__Work order__:
Look for the line containing "E-Mail Adresse (1009, 2026)" in the listing below. Retype that line and every subsequent line through the last one, and only those.

__Input data__:
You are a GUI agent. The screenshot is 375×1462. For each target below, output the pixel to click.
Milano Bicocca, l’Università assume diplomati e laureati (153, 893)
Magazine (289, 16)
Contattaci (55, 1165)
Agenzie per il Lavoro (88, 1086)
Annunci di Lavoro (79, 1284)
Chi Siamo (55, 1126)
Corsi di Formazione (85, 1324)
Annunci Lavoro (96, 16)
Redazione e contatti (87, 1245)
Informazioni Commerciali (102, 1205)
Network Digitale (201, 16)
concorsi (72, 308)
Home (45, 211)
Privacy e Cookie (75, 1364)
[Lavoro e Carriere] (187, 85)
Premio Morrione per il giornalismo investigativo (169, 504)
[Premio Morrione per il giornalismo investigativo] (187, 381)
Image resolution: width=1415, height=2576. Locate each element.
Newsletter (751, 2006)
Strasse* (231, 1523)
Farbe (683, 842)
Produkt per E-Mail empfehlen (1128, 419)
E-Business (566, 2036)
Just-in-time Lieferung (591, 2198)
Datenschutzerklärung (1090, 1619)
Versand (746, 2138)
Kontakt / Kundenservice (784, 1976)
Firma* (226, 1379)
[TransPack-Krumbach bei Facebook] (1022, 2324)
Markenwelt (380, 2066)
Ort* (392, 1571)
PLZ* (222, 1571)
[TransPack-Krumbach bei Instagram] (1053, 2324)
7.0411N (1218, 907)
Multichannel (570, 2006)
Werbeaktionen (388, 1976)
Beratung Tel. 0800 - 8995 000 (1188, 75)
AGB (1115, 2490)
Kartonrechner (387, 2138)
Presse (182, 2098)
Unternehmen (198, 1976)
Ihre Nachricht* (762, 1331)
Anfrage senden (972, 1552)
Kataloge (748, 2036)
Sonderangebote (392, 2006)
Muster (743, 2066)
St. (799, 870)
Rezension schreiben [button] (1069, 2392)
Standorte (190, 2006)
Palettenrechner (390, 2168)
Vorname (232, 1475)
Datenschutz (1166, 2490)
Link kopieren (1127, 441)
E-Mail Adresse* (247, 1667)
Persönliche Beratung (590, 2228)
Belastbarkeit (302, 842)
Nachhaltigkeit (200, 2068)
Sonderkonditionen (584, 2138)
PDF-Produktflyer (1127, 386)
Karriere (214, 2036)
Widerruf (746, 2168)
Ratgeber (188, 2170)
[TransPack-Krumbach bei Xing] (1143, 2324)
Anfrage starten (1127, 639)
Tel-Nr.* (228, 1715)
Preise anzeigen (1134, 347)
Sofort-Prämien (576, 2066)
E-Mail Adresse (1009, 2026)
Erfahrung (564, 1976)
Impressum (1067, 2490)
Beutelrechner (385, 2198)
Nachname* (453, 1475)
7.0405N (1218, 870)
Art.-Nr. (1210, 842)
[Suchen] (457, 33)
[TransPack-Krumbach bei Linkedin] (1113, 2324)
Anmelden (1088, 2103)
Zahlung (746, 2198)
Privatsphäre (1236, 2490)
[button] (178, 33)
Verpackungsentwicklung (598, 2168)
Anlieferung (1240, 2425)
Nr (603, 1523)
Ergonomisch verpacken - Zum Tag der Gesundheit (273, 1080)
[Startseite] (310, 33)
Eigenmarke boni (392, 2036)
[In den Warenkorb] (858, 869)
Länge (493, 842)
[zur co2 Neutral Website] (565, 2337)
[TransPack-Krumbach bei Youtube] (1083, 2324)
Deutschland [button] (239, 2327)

__Answer to this problem__:
E-Mail Adresse (1009, 2026)
Erfahrung (564, 1976)
Impressum (1067, 2490)
Beutelrechner (385, 2198)
Nachname* (453, 1475)
7.0405N (1218, 870)
Art.-Nr. (1210, 842)
[Suchen] (457, 33)
[TransPack-Krumbach bei Linkedin] (1113, 2324)
Anmelden (1088, 2103)
Zahlung (746, 2198)
Privatsphäre (1236, 2490)
[button] (178, 33)
Verpackungsentwicklung (598, 2168)
Anlieferung (1240, 2425)
Nr (603, 1523)
Ergonomisch verpacken - Zum Tag der Gesundheit (273, 1080)
[Startseite] (310, 33)
Eigenmarke boni (392, 2036)
[In den Warenkorb] (858, 869)
Länge (493, 842)
[zur co2 Neutral Website] (565, 2337)
[TransPack-Krumbach bei Youtube] (1083, 2324)
Deutschland [button] (239, 2327)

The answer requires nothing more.